### TEXT SEGMENT

--*--

Learn about AIP’s precision machining capabilities for mission-critical components.

 

High-performance precision plastics require high-performance precision CNC machining.  CNC machines, or computer numerically controlled machines, are electro-mechanical devices that use tools at varying axes (usually 3-5) to produce a physical part from a computer design file.

 

Our modern society runs on CNC machined plastic components – from everyday household piping to critical spinal implants.  The breadth of materials, shapes and industries served is endless.

At AIP, we precision machine parts for industries such as the aerospace & defense, medical & life sciences and power & energy.  Each part that is CNC machined comes with design specifications and dimensional tolerances.  Our machinists are capable of crafting parts at .002 mm tolerance, which can make a whole lot of a difference in the performance of a mission-critical part.

 

Let’s back up a moment though.  What are dimensional tolerances? And how do you know if your project should demand a tighter tolerance?  Read on in this month’s blog to find out.

 

Let’s Talk About Tolerance

 

What are machining tolerances?

In CNC machining terms, tolerance, or dimensional accuracy, is the amount of deviation in a specific dimension of a part caused by the manufacturing process.  No machine can perfectly match specified dimensions.  The designer provides these specifications to the machinists based on the form, fit and function of a part.

 

How are tolerances measured?   

CNC machines are precise and measured in thousandths of an inch, referred to as “thou” among machinists.  Any system is usually expressed as “+/-”; this means that a CNC machine with a tolerance of +/- .02 mm can either deviate an extra .02 mm from the standard value or less .02 mm by the standard value.

 

 

Why are tolerances critical?

Tolerances keep the integrity and functionality of the machined part.  If the component is manufactured outside of the defined dimensions, it is unusable, since the crucial features are not fulfilling the intent of the design.

 

How close can a tolerance get?

Tolerance depends on the material that you use and the desired purpose of the design.  In plastics machining, the tolerances can be from +/- 0.10 mm to +/- 0.002 mm.  Tighter tolerances should only be used when it is necessary to meet the design criteria for the part.

 

When .002 mm Matters

 

What is the .002 mm difference?  In many industries, such as the medical industry, it is crucial to machine parts with extreme precision so that they can interact with human tissue or other medical devices.  In fact, when it comes to manufacturing medical applications, subtractive manufacturing (CNC machining) provides tighter tolerances than additive manufacturing (3-D printing).

--*--

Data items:

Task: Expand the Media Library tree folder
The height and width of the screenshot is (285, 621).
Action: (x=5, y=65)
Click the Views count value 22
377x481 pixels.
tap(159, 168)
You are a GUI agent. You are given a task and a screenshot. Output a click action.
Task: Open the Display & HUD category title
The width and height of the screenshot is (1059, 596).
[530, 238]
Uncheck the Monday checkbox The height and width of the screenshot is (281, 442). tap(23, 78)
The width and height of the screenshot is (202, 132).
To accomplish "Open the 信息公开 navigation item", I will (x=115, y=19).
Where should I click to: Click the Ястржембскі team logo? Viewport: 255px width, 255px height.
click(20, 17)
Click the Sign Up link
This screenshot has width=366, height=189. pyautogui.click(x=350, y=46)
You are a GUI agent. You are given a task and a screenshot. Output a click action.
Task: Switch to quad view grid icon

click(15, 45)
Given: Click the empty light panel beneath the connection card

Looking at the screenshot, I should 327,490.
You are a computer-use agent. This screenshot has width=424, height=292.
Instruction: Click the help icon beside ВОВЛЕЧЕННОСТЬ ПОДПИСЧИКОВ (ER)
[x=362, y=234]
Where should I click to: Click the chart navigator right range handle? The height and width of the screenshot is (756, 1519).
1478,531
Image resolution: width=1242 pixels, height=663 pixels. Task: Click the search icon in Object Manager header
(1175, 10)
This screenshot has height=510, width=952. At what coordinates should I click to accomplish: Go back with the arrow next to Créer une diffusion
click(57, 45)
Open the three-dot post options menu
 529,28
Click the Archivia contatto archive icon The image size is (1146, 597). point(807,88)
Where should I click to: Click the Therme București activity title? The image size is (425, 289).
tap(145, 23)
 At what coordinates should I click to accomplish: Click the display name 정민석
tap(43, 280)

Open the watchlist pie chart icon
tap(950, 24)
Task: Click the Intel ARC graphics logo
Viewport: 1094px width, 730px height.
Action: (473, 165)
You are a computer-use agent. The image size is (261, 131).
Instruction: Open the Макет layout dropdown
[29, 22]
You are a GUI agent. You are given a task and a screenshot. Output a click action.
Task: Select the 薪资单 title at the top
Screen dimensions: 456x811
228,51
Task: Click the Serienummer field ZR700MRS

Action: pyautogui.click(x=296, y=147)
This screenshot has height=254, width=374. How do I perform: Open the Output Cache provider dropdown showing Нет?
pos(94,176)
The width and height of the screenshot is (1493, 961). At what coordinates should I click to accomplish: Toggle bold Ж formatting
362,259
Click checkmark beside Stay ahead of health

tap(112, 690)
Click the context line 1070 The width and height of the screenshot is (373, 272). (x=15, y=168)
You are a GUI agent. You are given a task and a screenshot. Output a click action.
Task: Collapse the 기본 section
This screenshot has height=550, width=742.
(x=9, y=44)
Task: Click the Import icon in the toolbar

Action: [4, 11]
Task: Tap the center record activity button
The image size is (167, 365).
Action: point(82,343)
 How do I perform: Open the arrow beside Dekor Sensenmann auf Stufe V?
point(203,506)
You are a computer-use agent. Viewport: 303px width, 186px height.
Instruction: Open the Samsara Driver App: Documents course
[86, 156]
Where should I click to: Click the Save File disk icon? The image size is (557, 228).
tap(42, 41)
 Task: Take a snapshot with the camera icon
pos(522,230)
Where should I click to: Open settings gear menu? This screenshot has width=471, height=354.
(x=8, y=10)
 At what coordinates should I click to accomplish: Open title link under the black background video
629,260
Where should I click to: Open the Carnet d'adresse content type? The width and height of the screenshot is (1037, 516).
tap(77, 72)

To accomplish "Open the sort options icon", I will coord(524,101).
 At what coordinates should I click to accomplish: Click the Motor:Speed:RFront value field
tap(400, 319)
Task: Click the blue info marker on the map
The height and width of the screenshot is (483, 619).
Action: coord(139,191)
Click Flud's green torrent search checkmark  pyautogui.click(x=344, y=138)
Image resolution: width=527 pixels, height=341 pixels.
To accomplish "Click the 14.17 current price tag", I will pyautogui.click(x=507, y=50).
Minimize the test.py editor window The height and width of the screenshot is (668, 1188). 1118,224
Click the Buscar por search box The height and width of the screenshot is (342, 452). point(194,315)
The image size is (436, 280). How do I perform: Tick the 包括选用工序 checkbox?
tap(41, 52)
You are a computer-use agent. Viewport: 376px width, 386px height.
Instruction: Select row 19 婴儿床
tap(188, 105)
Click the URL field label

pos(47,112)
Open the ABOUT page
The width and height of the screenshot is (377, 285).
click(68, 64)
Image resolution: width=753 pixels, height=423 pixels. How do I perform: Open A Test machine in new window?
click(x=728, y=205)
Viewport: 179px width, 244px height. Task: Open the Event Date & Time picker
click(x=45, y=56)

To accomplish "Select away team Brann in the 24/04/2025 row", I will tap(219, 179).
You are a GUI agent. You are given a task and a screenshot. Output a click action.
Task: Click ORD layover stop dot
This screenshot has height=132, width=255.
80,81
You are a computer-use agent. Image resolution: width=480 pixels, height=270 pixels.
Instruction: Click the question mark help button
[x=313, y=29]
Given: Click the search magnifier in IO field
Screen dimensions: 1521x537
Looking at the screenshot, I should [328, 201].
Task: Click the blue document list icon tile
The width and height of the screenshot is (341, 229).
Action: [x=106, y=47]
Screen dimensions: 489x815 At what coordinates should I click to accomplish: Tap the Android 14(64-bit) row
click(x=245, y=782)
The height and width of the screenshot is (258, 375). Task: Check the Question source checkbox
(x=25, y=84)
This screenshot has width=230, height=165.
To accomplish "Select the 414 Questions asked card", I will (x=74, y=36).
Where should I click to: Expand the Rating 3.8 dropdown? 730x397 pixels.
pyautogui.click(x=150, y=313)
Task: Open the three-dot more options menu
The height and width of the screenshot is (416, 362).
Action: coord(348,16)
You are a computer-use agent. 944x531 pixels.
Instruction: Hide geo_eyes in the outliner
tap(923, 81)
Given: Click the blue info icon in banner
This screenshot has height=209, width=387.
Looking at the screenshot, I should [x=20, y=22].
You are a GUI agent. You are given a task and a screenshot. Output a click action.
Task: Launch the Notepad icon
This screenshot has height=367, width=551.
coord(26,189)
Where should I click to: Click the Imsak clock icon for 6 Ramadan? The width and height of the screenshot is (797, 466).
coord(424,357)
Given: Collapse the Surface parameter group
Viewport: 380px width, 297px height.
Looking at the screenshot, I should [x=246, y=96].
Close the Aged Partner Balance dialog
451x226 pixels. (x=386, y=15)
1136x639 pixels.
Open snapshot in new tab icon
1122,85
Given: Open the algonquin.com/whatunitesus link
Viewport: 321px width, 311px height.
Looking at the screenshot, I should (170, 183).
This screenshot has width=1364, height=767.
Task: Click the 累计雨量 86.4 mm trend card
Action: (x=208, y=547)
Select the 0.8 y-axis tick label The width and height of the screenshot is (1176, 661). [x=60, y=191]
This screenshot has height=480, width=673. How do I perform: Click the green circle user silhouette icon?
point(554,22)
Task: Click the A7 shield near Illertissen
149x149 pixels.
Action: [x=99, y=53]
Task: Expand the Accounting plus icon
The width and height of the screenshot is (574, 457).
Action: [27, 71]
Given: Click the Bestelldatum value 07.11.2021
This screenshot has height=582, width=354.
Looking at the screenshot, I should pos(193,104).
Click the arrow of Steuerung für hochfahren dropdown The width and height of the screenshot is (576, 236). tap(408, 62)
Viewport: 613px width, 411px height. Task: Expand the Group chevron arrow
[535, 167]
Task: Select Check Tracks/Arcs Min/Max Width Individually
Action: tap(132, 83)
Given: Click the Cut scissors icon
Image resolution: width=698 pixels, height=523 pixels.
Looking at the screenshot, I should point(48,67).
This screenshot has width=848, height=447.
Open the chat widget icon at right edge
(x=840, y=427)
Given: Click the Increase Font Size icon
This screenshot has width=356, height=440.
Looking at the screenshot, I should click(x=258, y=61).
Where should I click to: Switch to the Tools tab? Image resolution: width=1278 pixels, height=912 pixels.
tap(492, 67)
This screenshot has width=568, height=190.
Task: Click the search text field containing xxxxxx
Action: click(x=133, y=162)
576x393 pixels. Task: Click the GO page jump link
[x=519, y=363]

--*--

### PROBLEMS TO SOLVE
A. List the industries that the page on CNC machining tolerances says AIP machines parts for.
B. Transcribe the stretch of the page on CNC machining tolerances from "Learn about AIP’s" through "served is endless.".
C. Go on with the page on CNC machining tolerances from the point where it stops.

### RESULTS OF THE TASKS
A. Aerospace & defense, medical & life sciences, and power & energy.

B.
Learn about AIP’s precision machining capabilities for mission-critical components.

 

High-performance precision plastics require high-performance precision CNC machining.  CNC machines, or computer numerically controlled machines, are electro-mechanical devices that use tools at varying axes (usually 3-5) to produce a physical part from a computer design file.

 

Our modern society runs on CNC machined plastic components – from everyday household piping to critical spinal implants.  The breadth of materials, shapes and industries served is endless.

C.
 

 


(AIP PEEK Eye Implant)
 

Tight tolerances like the .002 mm are important because plastics are machined to interact with other parts.  In particular, CNC milled or turned plastics are unique designs for limited quantities, such as custom-made brackets and fasteners, or components for prototyping purposes.

 

One of the most critical considerations when applying tolerances is to take into account fits. This refers to how shafts will fit into bushings or bearings, motors into pilot holes, and so on. Depending on the application, the part may require a clearance fit to allow for thermal expansion, a sliding fit for better positioning, or an interference fit for holding capability.

 

As with anything that is precision machined, tighter tolerances demand time and skill.  Make sure to work with a certified company like AIP that has the infrastructure and expertise to complete your project with unmatched precision and unrivaled experience.

 

Let our team go to work for you

 

With 36+ years of experience in the industry, our dedicated craftsmen and ties to leading plastic manufacturers allow us to provide you with unrivaled knowledge and consulting in material selection, sizing, manufacturing techniques and beyond to best meet your project needs.

 

AIP offers a unique combination of CNC machining, raw material distribution, and consultancy as a reliable source for engineering information for materials such as PEEK, TORLON, ULTEM and more.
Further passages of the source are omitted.